• What the task asks:
Which lines run from the line containing "Screen dimensions: 1089x507" through the end of the records below? Reproduce them exactly, and nothing else.

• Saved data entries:
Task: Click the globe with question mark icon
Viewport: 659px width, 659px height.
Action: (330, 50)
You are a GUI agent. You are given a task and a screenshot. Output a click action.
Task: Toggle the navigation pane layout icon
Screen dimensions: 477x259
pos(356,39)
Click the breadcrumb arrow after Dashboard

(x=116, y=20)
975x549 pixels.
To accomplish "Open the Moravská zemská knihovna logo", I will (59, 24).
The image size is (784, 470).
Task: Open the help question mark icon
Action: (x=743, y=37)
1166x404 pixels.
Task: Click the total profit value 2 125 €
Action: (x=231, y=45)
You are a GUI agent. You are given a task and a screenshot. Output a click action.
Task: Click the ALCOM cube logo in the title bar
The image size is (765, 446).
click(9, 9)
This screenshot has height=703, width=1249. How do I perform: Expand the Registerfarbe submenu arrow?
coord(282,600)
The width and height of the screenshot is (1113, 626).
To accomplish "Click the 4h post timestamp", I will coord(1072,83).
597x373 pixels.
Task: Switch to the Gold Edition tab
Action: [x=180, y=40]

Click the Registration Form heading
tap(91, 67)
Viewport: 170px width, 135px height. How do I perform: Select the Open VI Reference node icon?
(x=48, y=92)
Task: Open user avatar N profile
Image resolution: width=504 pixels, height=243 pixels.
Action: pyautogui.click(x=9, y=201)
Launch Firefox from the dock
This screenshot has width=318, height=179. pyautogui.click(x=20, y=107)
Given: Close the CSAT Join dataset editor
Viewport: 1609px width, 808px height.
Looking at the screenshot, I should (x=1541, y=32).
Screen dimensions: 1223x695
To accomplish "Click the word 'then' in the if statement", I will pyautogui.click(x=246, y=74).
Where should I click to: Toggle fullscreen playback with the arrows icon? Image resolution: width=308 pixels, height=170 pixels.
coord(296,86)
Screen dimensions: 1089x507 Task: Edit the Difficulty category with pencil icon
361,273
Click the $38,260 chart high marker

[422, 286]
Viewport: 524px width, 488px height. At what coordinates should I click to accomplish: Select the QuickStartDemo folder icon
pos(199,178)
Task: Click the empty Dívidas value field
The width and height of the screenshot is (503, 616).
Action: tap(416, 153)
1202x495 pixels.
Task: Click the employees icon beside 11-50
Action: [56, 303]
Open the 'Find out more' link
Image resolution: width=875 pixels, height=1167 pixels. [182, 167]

• Your response:
Screen dimensions: 1089x507 Task: Edit the Difficulty category with pencil icon
361,273
Click the $38,260 chart high marker

[422, 286]
Viewport: 524px width, 488px height. At what coordinates should I click to accomplish: Select the QuickStartDemo folder icon
pos(199,178)
Task: Click the empty Dívidas value field
The width and height of the screenshot is (503, 616).
Action: tap(416, 153)
1202x495 pixels.
Task: Click the employees icon beside 11-50
Action: [56, 303]
Open the 'Find out more' link
Image resolution: width=875 pixels, height=1167 pixels. [182, 167]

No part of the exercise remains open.